Start of PASSAGE SHOWN

There is an essentially correct story in the consumption-based model: value stocks and small stocks have higher average returns. And they have correspondingly higher covariance with consumption growth. Value and small stocks tend to do poorly in years of bad consumption growth, though they have little systematic correlation with the market.
Is this perfect? No. The model is \(E(R^e) = cov(R^e, \Delta c)) \times \gamma\) where \(R^e\) = excess return, \(\Delta c\) is consumption growth and \( \gamma\) is the risk aversion coefficient. The mean returns are so large -- and the volatility of consumption growth so small -- that the slope coefficient = risk aversion coefficient is 80, a bit hard for most people to swallow.
Also, this is the linearized model. The true nonlinear model is \(E(R^e) = -cov(R^e_{t+1}, (c_{t+1}/c_t)^{-\gamma})\), and raising things to the 80th power is a lot different than multiplying by 80. On the other hand, perhaps this is the key to good performance. If you think the underlying correct model works in continuous time, which is linear, \( E_t(dR^e) = -E_t(dR^e, dc) \gamma \), then perhaps the linearized model is a better approximation to annual time-averaged data than is the discrete-time model that pretends all consumption happens in one big lump every December 31. Furthermore, if you raise consumption growth to the 80th power, all the covariance of returns with marginal utility comes in one or two big spikes. The model becomes a model of rare disasters in marginal utility, not one of repeated events. Perhaps, but life would be so much easier if markets were about repeated risks not once per century disaster covariances.
The larger point: Very few researchers have really given the consumption model a good go to see just how full the glass might be. Hansen and Singleton famously rejected the model, but they used monthly seasonally adjusted consumption data, a bunch of low-power instruments, and no treatment of time aggregation (consumption is sum for the month, returns are 30th to 30th), or the durability of most "nondurable" goods. (Shirts are "nondurable." I get all mine at Christmas, hence 4th quarter to 4th quarter works pretty well for me!) Their point was mostly an illustrative example of GMM methodology not a serious Fama-French style empirical investigation of just how far a model can go. (The Fama-French model is also rejected!) It took 25 years before Jagannathan and Wang produced this simple graph. Can we do even better?

End of PASSAGE SHOWN
Start of EXCERPTED RECORDS

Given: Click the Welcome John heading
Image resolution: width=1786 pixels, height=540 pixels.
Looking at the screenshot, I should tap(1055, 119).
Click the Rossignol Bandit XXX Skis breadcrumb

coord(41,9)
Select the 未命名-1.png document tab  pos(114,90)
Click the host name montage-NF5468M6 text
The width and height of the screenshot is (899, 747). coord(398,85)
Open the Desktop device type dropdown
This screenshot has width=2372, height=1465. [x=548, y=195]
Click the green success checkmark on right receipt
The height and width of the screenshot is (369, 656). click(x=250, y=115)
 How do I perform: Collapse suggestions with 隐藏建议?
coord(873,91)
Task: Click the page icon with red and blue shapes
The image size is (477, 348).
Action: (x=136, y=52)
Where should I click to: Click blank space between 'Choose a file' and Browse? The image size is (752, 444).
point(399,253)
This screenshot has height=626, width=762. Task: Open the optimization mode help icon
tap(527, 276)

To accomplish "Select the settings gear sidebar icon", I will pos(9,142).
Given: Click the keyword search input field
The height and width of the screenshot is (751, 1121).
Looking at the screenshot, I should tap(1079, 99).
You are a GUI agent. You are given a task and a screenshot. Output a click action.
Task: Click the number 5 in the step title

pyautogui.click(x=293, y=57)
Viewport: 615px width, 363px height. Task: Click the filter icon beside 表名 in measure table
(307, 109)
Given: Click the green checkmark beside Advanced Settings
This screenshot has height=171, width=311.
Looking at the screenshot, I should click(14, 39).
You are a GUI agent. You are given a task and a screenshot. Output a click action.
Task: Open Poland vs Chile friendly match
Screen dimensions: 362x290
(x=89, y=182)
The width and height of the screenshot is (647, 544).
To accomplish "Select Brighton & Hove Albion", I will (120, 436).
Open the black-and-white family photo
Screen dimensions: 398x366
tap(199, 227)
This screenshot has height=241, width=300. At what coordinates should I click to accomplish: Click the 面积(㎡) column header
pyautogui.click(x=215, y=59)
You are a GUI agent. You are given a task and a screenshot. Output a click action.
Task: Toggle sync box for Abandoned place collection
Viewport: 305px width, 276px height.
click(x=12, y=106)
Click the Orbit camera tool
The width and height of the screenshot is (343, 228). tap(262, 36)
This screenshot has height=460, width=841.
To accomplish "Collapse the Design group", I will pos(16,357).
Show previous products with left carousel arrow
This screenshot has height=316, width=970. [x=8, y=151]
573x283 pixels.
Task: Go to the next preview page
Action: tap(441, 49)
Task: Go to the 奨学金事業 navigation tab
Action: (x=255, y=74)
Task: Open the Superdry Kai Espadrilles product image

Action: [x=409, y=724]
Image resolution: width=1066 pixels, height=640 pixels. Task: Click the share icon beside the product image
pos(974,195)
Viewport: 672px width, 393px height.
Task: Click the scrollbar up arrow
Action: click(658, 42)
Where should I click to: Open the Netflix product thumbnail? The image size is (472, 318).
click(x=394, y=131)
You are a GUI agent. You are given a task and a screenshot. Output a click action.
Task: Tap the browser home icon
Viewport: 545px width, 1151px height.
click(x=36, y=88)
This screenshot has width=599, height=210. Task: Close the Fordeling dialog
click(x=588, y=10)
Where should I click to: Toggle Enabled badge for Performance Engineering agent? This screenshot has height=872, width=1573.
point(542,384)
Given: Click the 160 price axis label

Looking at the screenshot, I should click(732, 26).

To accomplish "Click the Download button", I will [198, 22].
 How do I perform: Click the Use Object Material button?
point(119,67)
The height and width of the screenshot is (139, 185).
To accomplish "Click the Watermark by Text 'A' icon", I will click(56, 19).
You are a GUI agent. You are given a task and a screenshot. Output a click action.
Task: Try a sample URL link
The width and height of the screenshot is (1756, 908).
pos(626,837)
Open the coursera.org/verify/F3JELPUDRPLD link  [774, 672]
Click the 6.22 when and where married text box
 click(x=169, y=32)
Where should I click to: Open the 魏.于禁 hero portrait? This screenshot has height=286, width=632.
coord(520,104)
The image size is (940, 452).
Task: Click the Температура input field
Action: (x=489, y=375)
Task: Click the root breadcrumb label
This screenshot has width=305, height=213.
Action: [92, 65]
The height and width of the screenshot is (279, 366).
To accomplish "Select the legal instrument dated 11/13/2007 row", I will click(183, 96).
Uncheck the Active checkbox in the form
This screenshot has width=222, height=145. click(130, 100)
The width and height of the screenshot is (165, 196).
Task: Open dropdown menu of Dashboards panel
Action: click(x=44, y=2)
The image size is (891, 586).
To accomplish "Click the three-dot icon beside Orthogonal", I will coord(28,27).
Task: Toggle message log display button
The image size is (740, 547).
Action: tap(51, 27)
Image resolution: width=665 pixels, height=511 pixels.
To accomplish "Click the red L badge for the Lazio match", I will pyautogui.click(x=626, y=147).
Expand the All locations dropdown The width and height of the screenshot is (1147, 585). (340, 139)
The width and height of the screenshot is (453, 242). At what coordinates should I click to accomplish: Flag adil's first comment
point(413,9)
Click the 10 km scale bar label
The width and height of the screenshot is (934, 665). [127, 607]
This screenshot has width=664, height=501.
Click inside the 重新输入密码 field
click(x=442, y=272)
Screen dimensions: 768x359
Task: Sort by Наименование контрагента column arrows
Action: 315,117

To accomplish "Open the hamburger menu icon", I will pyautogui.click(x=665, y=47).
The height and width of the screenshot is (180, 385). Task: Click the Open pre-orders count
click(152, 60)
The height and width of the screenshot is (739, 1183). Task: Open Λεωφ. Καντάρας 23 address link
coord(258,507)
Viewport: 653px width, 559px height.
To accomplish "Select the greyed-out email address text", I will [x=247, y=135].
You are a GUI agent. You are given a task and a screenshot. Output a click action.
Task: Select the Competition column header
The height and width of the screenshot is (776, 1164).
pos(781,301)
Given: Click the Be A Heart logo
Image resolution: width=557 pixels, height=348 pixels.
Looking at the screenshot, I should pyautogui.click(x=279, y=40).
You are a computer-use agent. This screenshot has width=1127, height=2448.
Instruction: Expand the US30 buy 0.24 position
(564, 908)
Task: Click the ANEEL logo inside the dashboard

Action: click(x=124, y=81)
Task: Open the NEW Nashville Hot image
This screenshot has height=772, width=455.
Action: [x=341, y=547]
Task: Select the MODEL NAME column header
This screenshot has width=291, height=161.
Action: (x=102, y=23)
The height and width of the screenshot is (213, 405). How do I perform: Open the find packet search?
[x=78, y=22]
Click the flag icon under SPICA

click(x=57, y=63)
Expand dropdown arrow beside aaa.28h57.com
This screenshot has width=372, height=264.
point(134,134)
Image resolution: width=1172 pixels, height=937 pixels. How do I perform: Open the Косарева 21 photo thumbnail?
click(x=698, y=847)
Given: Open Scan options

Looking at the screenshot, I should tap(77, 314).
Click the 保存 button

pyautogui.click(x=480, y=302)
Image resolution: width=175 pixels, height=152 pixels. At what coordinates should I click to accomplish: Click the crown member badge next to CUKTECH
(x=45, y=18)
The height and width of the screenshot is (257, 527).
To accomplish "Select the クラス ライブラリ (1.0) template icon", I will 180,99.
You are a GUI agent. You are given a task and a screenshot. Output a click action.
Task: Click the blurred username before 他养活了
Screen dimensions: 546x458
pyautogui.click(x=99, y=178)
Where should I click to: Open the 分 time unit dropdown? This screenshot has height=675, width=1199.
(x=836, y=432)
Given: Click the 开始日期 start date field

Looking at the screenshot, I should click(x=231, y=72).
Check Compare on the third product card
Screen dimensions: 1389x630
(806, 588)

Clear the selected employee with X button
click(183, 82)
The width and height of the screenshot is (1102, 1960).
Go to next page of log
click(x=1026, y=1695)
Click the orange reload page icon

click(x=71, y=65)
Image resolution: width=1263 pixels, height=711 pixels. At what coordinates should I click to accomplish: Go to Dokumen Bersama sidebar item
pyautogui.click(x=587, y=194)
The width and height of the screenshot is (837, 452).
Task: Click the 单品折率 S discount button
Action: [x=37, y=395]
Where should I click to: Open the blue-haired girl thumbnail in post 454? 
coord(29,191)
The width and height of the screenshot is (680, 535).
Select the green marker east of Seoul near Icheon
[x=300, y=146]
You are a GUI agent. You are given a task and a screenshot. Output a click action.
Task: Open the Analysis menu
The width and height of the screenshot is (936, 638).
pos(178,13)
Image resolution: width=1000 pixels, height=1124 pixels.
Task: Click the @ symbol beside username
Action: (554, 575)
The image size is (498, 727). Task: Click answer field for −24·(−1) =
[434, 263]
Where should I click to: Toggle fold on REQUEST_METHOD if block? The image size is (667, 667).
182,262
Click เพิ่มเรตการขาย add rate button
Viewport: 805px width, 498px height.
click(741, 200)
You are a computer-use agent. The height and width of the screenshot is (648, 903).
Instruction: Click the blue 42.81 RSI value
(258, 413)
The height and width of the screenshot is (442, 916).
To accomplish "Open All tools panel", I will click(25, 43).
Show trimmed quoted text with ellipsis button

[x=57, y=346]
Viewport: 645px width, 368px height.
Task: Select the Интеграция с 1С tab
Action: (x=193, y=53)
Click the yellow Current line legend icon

End of EXCERPTED RECORDS

_TASK GOAL_. Give the passage on the consumption-based model again in full, word for word. This material stands apart from the text and has no connection to it.

_ANSWER BOX_.
There is an essentially correct story in the consumption-based model: value stocks and small stocks have higher average returns. And they have correspondingly higher covariance with consumption growth. Value and small stocks tend to do poorly in years of bad consumption growth, though they have little systematic correlation with the market.
Is this perfect? No. The model is \(E(R^e) = cov(R^e, \Delta c)) \times \gamma\) where \(R^e\) = excess return, \(\Delta c\) is consumption growth and \( \gamma\) is the risk aversion coefficient. The mean returns are so large -- and the volatility of consumption growth so small -- that the slope coefficient = risk aversion coefficient is 80, a bit hard for most people to swallow.
Also, this is the linearized model. The true nonlinear model is \(E(R^e) = -cov(R^e_{t+1}, (c_{t+1}/c_t)^{-\gamma})\), and raising things to the 80th power is a lot different than multiplying by 80. On the other hand, perhaps this is the key to good performance. If you think the underlying correct model works in continuous time, which is linear, \( E_t(dR^e) = -E_t(dR^e, dc) \gamma \), then perhaps the linearized model is a better approximation to annual time-averaged data than is the discrete-time model that pretends all consumption happens in one big lump every December 31. Furthermore, if you raise consumption growth to the 80th power, all the covariance of returns with marginal utility comes in one or two big spikes. The model becomes a model of rare disasters in marginal utility, not one of repeated events. Perhaps, but life would be so much easier if markets were about repeated risks not once per century disaster covariances.
The larger point: Very few researchers have really given the consumption model a good go to see just how full the glass might be. Hansen and Singleton famously rejected the model, but they used monthly seasonally adjusted consumption data, a bunch of low-power instruments, and no treatment of time aggregation (consumption is sum for the month, returns are 30th to 30th), or the durability of most "nondurable" goods. (Shirts are "nondurable." I get all mine at Christmas, hence 4th quarter to 4th quarter works pretty well for me!) Their point was mostly an illustrative example of GMM methodology not a serious Fama-French style empirical investigation of just how far a model can go. (The Fama-French model is also rejected!) It took 25 years before Jagannathan and Wang produced this simple graph. Can we do even better?